## ASSIGNMENT
Could you print every record below exactly as it appears?

## WORKING DATA
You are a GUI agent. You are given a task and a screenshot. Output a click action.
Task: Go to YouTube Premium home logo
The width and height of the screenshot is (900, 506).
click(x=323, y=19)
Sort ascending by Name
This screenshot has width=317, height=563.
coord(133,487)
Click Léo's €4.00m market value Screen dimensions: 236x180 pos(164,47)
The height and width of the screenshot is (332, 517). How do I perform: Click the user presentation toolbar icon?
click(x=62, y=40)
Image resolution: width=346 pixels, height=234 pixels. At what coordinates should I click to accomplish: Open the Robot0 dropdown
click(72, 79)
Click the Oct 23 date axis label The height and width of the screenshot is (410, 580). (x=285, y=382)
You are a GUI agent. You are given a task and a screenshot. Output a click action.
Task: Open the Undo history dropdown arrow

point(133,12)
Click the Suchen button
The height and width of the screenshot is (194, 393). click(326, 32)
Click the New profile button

## RESULT OF THE TASK
You are a GUI agent. You are given a task and a screenshot. Output a click action.
Task: Go to YouTube Premium home logo
The width and height of the screenshot is (900, 506).
click(x=323, y=19)
Sort ascending by Name
This screenshot has width=317, height=563.
coord(133,487)
Click Léo's €4.00m market value Screen dimensions: 236x180 pos(164,47)
The height and width of the screenshot is (332, 517). How do I perform: Click the user presentation toolbar icon?
click(x=62, y=40)
Image resolution: width=346 pixels, height=234 pixels. At what coordinates should I click to accomplish: Open the Robot0 dropdown
click(72, 79)
Click the Oct 23 date axis label The height and width of the screenshot is (410, 580). (x=285, y=382)
You are a GUI agent. You are given a task and a screenshot. Output a click action.
Task: Open the Undo history dropdown arrow

point(133,12)
Click the Suchen button
The height and width of the screenshot is (194, 393). click(326, 32)
Click the New profile button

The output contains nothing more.